Se salendo le scale la vescica urinaria comincia a premere e a dare segnali allarmanti, non c’è da preoccuparsi perché non appena giunti all’ingresso di questo spazio apparentemente senza solaio e pavimento e pareti, sospeso nell’aria ma non fluttuante perché dà la sensazione di avere i piedi fortemente ancorati sul nulla, immediatamente sulla sinistra si trovano i servizi per ristabilire una compostezza e sciacquare anche il viso con un’acqua che sembra rivelare al suo interno tutta la vita degli aromi.
UNO STILE ELEGANTE
Quello che maggiormente colpisce, nel percorso offerto allo spettatore, è lo stile elegante, raffinato e di qualità, percepibile dalla scelta accurata delle opere e dalla loro altrettanto accurata installazione. Tutto, si diceva, ruota attorno alla parola, alla parola parola, alla parola dimenticata, all’ultima parola: e nell’insieme è un po’ come sentirsi in un racconto, immersi tra le righe e le lettere alfabetiche che giocano con noi tanto quanto noi giochiamo, spesso, con loro.
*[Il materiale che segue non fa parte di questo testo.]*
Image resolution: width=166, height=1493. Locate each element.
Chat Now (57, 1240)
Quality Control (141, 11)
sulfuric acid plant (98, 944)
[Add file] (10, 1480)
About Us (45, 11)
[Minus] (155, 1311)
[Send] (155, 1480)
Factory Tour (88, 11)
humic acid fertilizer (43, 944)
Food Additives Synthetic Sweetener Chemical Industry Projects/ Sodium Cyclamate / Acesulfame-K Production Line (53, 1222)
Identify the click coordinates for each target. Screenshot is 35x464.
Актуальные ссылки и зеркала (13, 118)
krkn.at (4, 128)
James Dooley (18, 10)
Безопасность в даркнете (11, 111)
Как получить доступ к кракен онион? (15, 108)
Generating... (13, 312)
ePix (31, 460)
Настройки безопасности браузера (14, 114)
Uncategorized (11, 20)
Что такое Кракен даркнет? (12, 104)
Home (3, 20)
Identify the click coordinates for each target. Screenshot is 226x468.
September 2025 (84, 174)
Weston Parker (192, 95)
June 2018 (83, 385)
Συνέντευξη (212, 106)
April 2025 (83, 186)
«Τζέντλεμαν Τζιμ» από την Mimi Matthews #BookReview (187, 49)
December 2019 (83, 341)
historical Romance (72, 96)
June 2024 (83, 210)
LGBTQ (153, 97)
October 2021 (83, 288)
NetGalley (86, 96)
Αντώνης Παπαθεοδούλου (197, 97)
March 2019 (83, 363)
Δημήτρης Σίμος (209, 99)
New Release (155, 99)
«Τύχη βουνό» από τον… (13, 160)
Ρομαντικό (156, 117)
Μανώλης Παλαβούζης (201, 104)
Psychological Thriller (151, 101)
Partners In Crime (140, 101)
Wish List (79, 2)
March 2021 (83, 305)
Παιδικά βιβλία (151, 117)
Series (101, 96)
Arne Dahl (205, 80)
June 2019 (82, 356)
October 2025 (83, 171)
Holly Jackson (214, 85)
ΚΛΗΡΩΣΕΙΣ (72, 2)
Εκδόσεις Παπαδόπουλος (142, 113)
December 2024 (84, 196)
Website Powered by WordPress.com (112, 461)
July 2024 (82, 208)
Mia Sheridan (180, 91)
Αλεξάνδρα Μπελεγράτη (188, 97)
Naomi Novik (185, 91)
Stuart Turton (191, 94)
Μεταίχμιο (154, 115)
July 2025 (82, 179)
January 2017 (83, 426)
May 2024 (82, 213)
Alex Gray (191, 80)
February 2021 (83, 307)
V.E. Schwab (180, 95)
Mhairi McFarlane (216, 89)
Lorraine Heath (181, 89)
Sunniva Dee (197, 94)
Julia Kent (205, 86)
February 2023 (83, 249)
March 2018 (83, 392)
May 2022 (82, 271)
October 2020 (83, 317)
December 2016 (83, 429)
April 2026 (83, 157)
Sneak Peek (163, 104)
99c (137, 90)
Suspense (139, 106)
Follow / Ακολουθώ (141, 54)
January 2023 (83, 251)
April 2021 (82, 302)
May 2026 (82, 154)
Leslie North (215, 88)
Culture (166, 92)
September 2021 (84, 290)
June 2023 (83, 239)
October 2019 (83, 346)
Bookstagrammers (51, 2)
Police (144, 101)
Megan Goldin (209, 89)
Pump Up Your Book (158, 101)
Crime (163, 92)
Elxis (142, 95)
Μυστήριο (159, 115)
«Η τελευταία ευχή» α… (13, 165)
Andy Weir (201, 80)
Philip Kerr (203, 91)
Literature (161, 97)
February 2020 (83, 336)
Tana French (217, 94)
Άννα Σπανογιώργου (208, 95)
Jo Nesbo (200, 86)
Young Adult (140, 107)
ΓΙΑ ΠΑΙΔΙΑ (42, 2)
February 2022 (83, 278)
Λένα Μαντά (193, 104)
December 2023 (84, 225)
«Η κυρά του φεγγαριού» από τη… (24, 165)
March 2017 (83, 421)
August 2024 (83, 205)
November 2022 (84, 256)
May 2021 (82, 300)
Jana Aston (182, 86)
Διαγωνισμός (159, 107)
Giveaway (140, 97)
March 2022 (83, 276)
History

Il catalogo delle opere presenti è davvero smisurato, e sembra concentrarsi sulla poesia visiva o visione della poesia o ancora visualizzazione del corpo poetico e se si vuole sulla “parola dipinta”, com’ebbe a suggerire Enrico Baj. Fatto sta che ci sono opere ricercate, anzi ricercatissime: di sala in sala, e chissà se davvero possiamo dire di sala in sala visto che abbiamo soltanto l’intuizione delle pareti, troviamo frasi, vocaboli smontati come orologi che non torneranno più a tormentare le ore e, tra gli ingranaggi lirici, tutta una serie di collage larghi così come teorizzati e realizzati da Lamberto Pignotti.
Le opere sono tante, elencarle singolarmente significherebbe enumerare l’intera sfera della poesia visiva, quella di ieri, di oggi e di domani. Ma vale la pena quantomeno tracciare qualche singolare lavoro che, tra l’opalescenza e la luce solida delle pareti, cattura particolarmente lo sguardo tanto da far sentire l’irruzione immediata dell’infinito nel finito. Ecco allora scorgere (o forse sorgere?) in un angolo, un libro simile a quello di Curiosape (2002) cucito da Maria Lai, trovare una pietra completamente rivestita di versi poetici, leggere una frase in fiamme (forse di Fernando De Filippi), inciampare su una parola di ebano che mira a cancellare la fine al finale e, tra le mille sollecitazioni che stuzzicano lo sguardo, ritrovare per caso una sedia vintage bordò, su cui Alfio consiglia di sedersi per rilassarsi dopo la lunga passeggiata. Di fronte alla sedia c’è un foglietto che riporta una riflessione di Joan Miró. “In un quadro dobbiamo scoprire qualcosa di nuovo ogni volta che lo guardiamo. Possiamo guardare un dipinto per una settimana ma senza pensarci mai più. Possiamo guardare un dipinto per un secondo e pensarci per tutta la nostra vita”.
Una volta seduti comodamente in questa poltrona disegnata probabilmente da Gigi Radice, si sentono alcune parole di Nanni Balestrini che vengono direttamente dal centro del cielo. Dopo qualche minuto di tranquillità una voce squillante richiama all’ordine perché è quasi ora, bisogna organizzare la cena.